Friday, April 13, 2007

Timely Commentary Ripped from Today's Headlines

Have you heard about the brouhaha over Don Imus's comments regarding the Rutgers University women's basketball team? Criminy, I can't turn around without seeing or hearing something about it be it on TV, radio, newspapers, or the Internet. As Charlton Heston would say, "It's a madhouse! A madhouse!!"

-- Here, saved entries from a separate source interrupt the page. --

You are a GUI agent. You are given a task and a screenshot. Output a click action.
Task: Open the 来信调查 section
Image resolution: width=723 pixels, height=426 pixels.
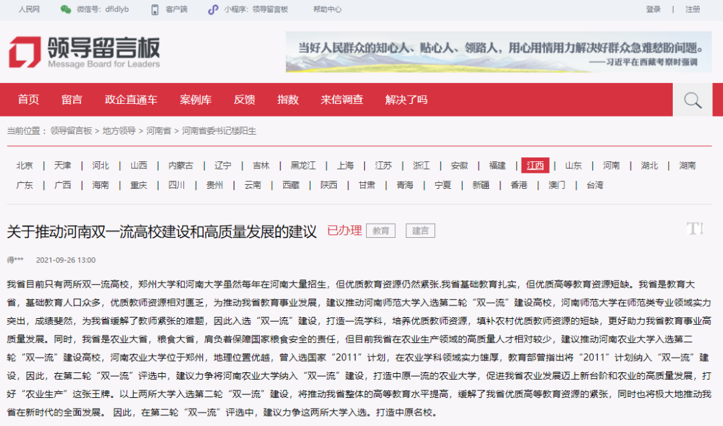click(341, 99)
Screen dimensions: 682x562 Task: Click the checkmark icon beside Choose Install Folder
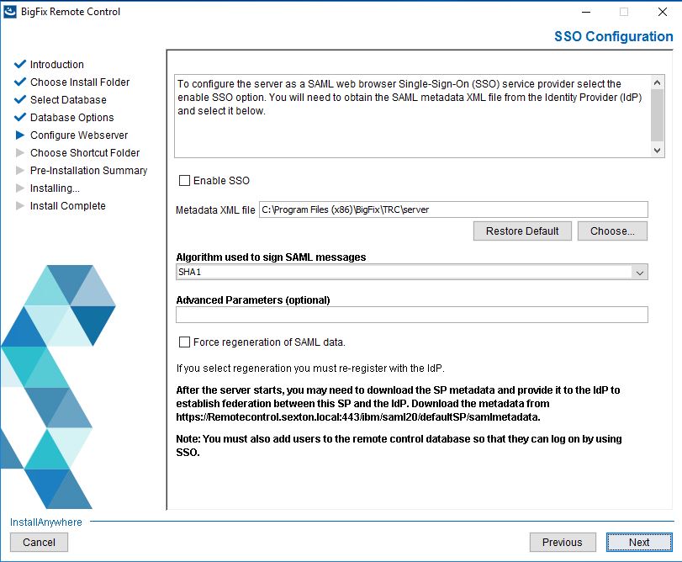point(20,82)
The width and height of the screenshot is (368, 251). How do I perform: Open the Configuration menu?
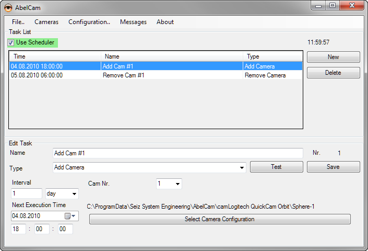coord(89,22)
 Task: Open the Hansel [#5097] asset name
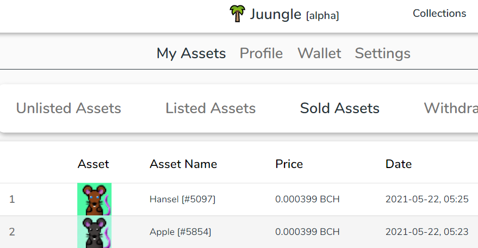(182, 199)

Seriously, I'm not surprised Imus was fired over this because that's how radio works. The corporate giants certainly don't mind making money from their "bad boys" but these same corporate giants don't lift a finger to defend their talent the moment an incident generates more than a few complaint phone calls. They are afraid to tell people to change stations if they don't like what they hear because Joe and Jane Q. Public don't like to be told such things and *gasp* may actually decide to listen to something else. That causes lower ratings and lower ratings mean less money. Heaven forbid a multi-billion dollar conglomerate make a little less money.

Please do not get me wrong (and I'll put this in bold to emphasize): The remark was mean-spirited, racist, and misogynistic.

However, I cannot honestly believe that the mass populace thinks nothing like this has ever been said on the radio before. Hell, the guy that was involved in the initial on-air discussion followed Imus's remarks with a well-known racial slur (yes, he was referring to a Spike Lee movie but still). CBS Radio has known for years that Imus's brand of comedy relies on being a total jerk with behavior that has a history of flipping the race card. Quite frankly, what was said was pretty damn tame compared to some of the crap that has come out of his mouth before.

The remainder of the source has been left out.